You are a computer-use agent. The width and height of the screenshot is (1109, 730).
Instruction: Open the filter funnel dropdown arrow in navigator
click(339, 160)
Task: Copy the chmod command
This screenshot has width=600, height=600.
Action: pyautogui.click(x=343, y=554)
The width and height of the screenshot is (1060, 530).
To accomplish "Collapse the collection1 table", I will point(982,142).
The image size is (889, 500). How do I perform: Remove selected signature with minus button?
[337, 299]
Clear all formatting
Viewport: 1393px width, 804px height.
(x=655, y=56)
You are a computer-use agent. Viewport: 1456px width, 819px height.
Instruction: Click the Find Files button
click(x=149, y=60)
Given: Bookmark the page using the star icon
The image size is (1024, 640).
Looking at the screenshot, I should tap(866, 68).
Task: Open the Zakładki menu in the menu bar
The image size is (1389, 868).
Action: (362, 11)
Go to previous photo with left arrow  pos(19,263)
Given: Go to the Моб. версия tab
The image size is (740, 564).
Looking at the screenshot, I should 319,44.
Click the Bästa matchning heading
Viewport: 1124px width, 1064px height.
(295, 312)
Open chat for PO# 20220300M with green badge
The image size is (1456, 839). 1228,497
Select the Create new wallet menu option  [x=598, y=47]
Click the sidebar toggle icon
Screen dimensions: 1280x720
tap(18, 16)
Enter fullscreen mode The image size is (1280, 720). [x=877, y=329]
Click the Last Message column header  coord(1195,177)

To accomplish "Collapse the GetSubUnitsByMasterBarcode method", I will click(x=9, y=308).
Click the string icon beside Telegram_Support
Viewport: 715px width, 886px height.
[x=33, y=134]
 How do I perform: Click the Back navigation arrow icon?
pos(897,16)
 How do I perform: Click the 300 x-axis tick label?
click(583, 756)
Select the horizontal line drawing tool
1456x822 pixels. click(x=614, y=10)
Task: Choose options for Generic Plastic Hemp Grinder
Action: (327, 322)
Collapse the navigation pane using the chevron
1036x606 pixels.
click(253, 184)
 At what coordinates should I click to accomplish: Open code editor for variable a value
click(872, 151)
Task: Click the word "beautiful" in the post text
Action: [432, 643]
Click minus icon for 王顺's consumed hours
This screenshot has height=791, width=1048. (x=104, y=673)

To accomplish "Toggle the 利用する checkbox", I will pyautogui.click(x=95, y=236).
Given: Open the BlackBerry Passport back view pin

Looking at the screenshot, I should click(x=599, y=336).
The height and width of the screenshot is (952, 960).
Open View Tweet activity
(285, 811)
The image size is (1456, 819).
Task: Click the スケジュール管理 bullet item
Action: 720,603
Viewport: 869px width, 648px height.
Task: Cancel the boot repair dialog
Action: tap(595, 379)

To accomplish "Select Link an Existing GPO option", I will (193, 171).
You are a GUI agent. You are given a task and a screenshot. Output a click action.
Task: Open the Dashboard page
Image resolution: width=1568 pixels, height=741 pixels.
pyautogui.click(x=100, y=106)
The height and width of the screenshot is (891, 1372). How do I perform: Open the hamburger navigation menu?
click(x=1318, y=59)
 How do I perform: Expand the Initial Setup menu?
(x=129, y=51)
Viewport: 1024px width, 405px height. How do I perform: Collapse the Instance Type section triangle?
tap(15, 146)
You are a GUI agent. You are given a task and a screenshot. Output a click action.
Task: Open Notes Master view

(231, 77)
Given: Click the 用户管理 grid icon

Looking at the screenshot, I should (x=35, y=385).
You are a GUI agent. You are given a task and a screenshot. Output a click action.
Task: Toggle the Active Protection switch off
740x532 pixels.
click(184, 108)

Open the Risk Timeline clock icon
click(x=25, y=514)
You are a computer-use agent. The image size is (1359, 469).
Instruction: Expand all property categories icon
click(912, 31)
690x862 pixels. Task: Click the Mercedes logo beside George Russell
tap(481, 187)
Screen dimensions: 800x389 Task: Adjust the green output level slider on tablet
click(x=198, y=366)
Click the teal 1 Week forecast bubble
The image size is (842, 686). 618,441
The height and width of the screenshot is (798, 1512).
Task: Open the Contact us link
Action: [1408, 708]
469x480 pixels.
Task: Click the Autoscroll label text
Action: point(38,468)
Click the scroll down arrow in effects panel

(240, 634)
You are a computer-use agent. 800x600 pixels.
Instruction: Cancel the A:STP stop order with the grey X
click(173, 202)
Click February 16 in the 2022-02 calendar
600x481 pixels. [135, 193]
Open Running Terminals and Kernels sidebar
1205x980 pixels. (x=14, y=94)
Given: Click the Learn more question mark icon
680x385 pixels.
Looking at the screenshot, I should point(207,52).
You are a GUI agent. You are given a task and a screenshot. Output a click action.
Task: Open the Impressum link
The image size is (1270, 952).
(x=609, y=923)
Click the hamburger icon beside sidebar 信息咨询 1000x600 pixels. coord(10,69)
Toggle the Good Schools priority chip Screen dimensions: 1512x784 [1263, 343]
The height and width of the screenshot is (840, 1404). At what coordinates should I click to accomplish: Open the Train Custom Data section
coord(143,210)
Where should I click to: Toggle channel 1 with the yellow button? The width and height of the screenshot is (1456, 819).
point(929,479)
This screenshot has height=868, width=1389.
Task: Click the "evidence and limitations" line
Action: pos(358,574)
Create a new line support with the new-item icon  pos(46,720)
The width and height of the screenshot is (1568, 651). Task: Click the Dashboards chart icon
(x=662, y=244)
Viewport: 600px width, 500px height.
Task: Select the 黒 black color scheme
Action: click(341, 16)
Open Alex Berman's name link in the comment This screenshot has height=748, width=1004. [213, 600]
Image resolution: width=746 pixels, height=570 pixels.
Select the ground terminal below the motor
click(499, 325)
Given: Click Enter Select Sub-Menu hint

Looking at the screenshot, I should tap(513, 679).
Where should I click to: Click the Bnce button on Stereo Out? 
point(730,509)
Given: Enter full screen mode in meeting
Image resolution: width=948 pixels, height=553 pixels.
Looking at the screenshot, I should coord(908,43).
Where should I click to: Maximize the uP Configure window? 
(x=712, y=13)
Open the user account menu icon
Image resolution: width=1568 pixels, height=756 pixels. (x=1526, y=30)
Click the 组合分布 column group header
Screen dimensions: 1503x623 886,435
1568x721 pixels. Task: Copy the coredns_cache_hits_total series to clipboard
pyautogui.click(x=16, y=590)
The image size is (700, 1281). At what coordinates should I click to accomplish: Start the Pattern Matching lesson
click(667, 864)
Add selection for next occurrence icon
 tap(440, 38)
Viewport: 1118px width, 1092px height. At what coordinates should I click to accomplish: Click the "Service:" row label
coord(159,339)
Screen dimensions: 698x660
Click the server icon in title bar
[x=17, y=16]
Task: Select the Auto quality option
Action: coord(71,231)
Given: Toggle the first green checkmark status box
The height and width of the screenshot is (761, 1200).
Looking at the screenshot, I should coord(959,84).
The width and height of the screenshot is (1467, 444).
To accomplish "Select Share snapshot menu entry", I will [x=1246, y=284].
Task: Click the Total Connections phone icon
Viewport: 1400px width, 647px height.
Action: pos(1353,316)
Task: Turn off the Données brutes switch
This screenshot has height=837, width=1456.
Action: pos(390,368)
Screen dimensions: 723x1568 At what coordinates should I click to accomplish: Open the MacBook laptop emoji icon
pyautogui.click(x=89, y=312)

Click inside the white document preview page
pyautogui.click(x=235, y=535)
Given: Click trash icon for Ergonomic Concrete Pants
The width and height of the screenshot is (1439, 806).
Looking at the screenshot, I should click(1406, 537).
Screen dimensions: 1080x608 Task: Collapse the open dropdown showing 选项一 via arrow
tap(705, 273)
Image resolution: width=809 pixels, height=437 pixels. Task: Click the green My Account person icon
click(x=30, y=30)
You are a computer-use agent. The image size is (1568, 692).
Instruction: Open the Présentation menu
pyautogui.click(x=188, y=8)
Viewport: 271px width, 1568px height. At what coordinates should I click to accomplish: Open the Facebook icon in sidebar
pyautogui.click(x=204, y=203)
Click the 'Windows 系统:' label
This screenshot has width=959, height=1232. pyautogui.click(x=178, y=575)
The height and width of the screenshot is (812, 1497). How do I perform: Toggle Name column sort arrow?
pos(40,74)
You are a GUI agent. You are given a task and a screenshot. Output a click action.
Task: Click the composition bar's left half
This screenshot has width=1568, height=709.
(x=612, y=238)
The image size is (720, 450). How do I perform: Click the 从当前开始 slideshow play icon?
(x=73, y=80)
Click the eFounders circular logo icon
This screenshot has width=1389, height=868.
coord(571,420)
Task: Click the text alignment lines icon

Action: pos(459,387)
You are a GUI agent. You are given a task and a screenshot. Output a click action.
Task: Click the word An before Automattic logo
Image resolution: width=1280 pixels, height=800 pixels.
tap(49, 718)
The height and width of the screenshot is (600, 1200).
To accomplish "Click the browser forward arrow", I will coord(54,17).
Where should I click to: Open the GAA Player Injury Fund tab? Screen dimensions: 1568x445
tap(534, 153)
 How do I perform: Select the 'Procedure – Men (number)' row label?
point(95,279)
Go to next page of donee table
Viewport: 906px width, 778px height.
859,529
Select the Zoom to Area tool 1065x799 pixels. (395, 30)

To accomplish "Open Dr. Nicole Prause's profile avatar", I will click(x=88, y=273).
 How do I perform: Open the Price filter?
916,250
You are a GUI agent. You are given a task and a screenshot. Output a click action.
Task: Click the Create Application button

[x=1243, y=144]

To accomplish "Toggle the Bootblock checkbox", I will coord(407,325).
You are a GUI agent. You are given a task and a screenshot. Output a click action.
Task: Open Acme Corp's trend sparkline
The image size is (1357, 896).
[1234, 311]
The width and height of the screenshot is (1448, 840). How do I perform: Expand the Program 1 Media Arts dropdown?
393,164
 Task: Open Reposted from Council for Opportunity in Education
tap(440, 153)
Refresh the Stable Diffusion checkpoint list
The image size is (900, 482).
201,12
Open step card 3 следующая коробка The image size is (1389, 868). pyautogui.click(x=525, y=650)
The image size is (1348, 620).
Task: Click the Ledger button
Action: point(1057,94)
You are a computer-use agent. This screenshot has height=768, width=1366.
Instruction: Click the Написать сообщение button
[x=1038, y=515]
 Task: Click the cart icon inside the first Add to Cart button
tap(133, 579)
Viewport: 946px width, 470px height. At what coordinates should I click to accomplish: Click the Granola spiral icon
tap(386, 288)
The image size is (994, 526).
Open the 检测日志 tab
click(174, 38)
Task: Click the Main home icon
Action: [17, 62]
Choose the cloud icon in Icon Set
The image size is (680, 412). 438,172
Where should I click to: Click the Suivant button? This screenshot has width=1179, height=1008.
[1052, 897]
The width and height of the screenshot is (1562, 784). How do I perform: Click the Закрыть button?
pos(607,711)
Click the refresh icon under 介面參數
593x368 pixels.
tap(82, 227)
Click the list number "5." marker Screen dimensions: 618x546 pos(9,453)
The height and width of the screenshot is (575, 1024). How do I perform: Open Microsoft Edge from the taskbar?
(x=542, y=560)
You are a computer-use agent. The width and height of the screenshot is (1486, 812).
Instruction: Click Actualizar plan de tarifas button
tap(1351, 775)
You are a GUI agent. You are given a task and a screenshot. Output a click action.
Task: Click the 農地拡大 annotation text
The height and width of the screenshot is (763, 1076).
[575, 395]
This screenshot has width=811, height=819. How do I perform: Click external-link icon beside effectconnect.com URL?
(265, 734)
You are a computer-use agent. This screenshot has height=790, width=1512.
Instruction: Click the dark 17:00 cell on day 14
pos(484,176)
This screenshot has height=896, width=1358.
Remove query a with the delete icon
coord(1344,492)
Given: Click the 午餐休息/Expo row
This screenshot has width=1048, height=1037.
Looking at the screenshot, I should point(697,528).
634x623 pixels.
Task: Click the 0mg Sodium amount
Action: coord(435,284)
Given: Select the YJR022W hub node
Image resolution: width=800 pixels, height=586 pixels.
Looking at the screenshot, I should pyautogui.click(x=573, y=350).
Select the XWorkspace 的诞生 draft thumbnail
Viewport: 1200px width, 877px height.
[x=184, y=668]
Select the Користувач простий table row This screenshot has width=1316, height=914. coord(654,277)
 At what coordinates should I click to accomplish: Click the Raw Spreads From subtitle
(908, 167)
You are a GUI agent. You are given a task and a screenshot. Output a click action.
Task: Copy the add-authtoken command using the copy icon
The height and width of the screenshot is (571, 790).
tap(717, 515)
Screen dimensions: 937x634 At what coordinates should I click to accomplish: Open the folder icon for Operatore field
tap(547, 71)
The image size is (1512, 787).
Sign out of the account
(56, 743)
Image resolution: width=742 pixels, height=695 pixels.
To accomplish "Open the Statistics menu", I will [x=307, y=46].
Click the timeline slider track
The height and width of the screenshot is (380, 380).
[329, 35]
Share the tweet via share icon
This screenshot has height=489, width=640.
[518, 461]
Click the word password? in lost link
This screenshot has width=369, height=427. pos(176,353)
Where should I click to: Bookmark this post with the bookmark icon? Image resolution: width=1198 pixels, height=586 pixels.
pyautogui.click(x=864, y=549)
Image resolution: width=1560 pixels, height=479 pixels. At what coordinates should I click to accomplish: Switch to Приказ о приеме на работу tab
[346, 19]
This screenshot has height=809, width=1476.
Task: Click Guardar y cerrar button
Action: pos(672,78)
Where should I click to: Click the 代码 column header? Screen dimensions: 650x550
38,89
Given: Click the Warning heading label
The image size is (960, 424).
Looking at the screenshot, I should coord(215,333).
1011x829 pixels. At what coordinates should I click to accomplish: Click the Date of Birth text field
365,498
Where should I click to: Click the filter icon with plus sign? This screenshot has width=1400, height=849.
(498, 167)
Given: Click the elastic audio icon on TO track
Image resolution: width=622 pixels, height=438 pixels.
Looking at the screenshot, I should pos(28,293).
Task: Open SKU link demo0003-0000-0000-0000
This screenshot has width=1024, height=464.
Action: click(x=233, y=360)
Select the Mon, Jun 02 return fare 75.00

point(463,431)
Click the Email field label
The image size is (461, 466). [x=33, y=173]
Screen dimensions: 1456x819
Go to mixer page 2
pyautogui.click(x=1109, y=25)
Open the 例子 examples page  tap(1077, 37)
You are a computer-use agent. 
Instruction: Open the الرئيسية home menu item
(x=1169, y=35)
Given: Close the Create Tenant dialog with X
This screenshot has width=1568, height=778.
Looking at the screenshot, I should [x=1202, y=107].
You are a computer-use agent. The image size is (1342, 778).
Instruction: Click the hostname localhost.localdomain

### What you will do
In the material, replace "Dashboard" with "Overview" in the part that opens with the line containing "Click minus icon for 王顺's consumed hours" and closes with the line containing "Looking at the screenshot, I should (x=35, y=385).". Give only those lines, with nothing else changed.

### Response
Click minus icon for 王顺's consumed hours
This screenshot has height=791, width=1048. (x=104, y=673)

To accomplish "Toggle the 利用する checkbox", I will pyautogui.click(x=95, y=236).
Given: Open the BlackBerry Passport back view pin

Looking at the screenshot, I should click(x=599, y=336).
The height and width of the screenshot is (952, 960).
Open View Tweet activity
(285, 811)
The image size is (1456, 819).
Task: Click the スケジュール管理 bullet item
Action: 720,603
Viewport: 869px width, 648px height.
Task: Cancel the boot repair dialog
Action: tap(595, 379)

To accomplish "Select Link an Existing GPO option", I will (193, 171).
You are a GUI agent. You are given a task and a screenshot. Output a click action.
Task: Open the Overview page
Image resolution: width=1568 pixels, height=741 pixels.
pyautogui.click(x=100, y=106)
The height and width of the screenshot is (891, 1372). How do I perform: Open the hamburger navigation menu?
click(x=1318, y=59)
 How do I perform: Expand the Initial Setup menu?
(x=129, y=51)
Viewport: 1024px width, 405px height. How do I perform: Collapse the Instance Type section triangle?
tap(15, 146)
You are a GUI agent. You are given a task and a screenshot. Output a click action.
Task: Open Notes Master view

(231, 77)
Given: Click the 用户管理 grid icon

Looking at the screenshot, I should (x=35, y=385).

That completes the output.